Diversity and Meta-Analysis of Microbial Differential Abundance in Nasal Metatranscriptomic Profiles of AsthmaOriginal paper
What was studied?
This study examined whether the nasal microbiome differs between people with and without asthma, using meta-transcriptomic (RNA-seq) analysis of two large, independent public datasets. Nasal airway epithelial brushing RNA-seq reads underwent quality control and host read removal, and remaining microbial reads were annotated with Kraken2 (Bracken abundances), followed by alpha and beta diversity analysis, differential abundance analysis with DESeq2 (controlling for age and sex), and a fixed-effects meta-analysis combining the two cohorts.
Who was studied?
Two case-control cohorts were analyzed: GALA II, comprising 694 children of Puerto Rican heritage (441 asthmatic, 253 healthy control; median ages 13.6 and 14.1 years), and CAAPA, comprising 562 individuals of African ancestry (265 asthmatic, 297 control; mean ages 30.0 and 29.0 years). Sequencing was RNA-seq (meta-transcriptomics) from nasal airway epithelium brushings, with taxonomic profiling to the species level.

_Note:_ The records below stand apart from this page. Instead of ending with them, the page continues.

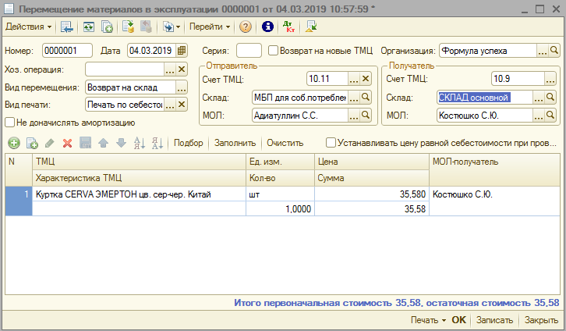This screenshot has height=331, width=566.
Task: Enable Возврат на новые ТМЦ checkbox
Action: point(273,51)
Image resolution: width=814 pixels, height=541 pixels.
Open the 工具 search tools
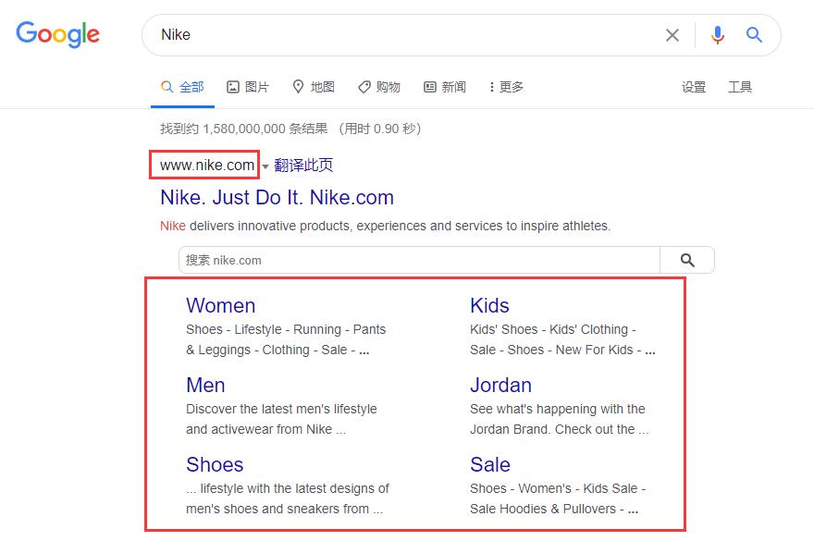click(740, 86)

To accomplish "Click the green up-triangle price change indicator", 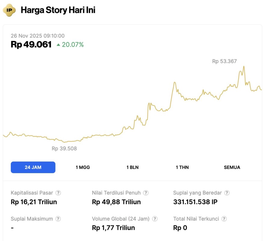I will tap(58, 45).
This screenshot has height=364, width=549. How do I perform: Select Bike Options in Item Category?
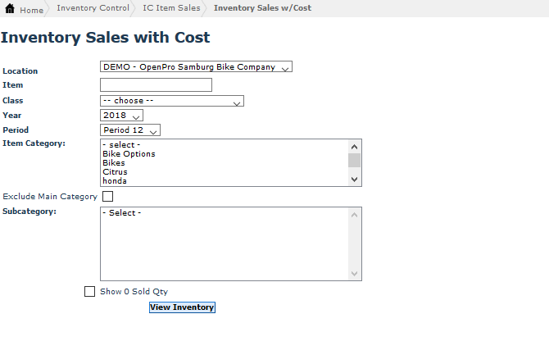[x=129, y=154]
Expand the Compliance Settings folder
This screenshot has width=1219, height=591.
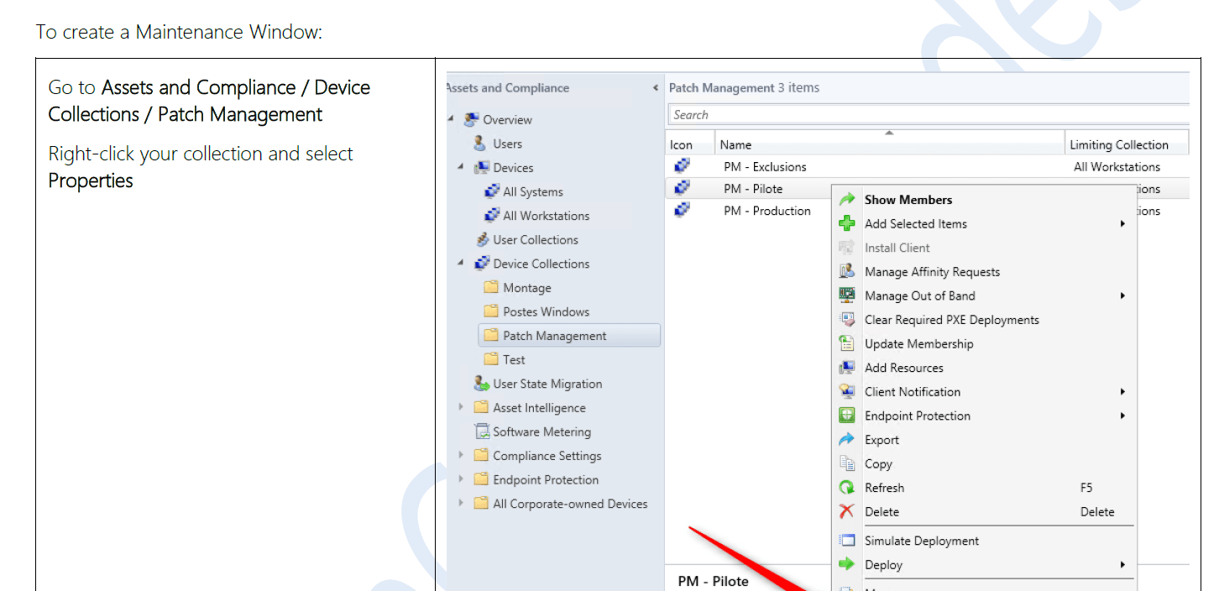[x=460, y=455]
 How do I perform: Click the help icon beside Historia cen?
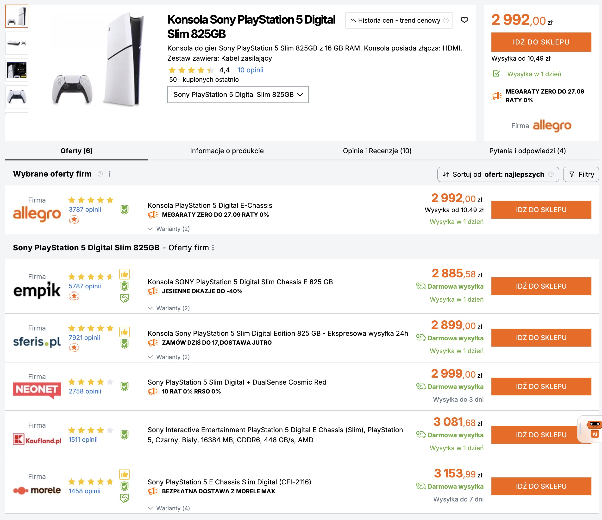pyautogui.click(x=446, y=20)
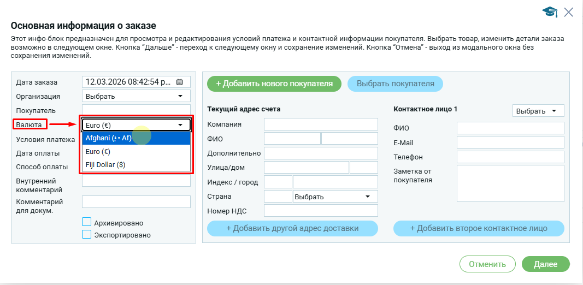This screenshot has width=583, height=285.
Task: Close the order information dialog
Action: (x=569, y=12)
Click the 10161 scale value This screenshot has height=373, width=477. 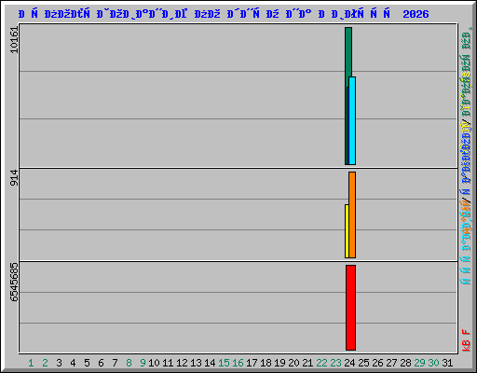coord(14,40)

What were the most important findings?
Asthmatic patients had significantly higher nasal microbiome alpha diversity in GALA II (Shannon median 0.0600 vs 0.0562, Inverse Simpson 1.02 vs 1.01, Fisher 5.92 vs 5.66, and lower Berger-Parker 0.992 vs 0.993, all p < 0.001 or near it), with partial replication in CAAPA (Berger-Parker and Inverse Simpson significant, Shannon and Fisher not). Beta diversity differed significantly by asthma status in GALA II (PERMANOVA) but not in CAAPA (p = 0.265). Differential abundance analysis found 20 species associated with asthma in GALA II (15 enriched, 5 depleted) and 9 in CAAPA (only 1 enriched), with the meta-analysis identifying 11 significant species (7 enriched in asthmatics), and the authors note associations involving Mycobacterium-complex and nontuberculous mycobacterial species.
What are the greatest implications of this study?
The authors conclude that larger, meta-transcriptomic datasets support increased nasal microbiome alpha diversity in asthma and reveal species-level associations, some not previously reported, that may inform asthma pathogenesis and future therapeutic research. Because both datasets are case-control (observational), these are associations rather than causal relationships, and the authors caution that the small absolute differences in diversity and inconsistent beta diversity limit clinical interpretation, calling for prospective and functional studies.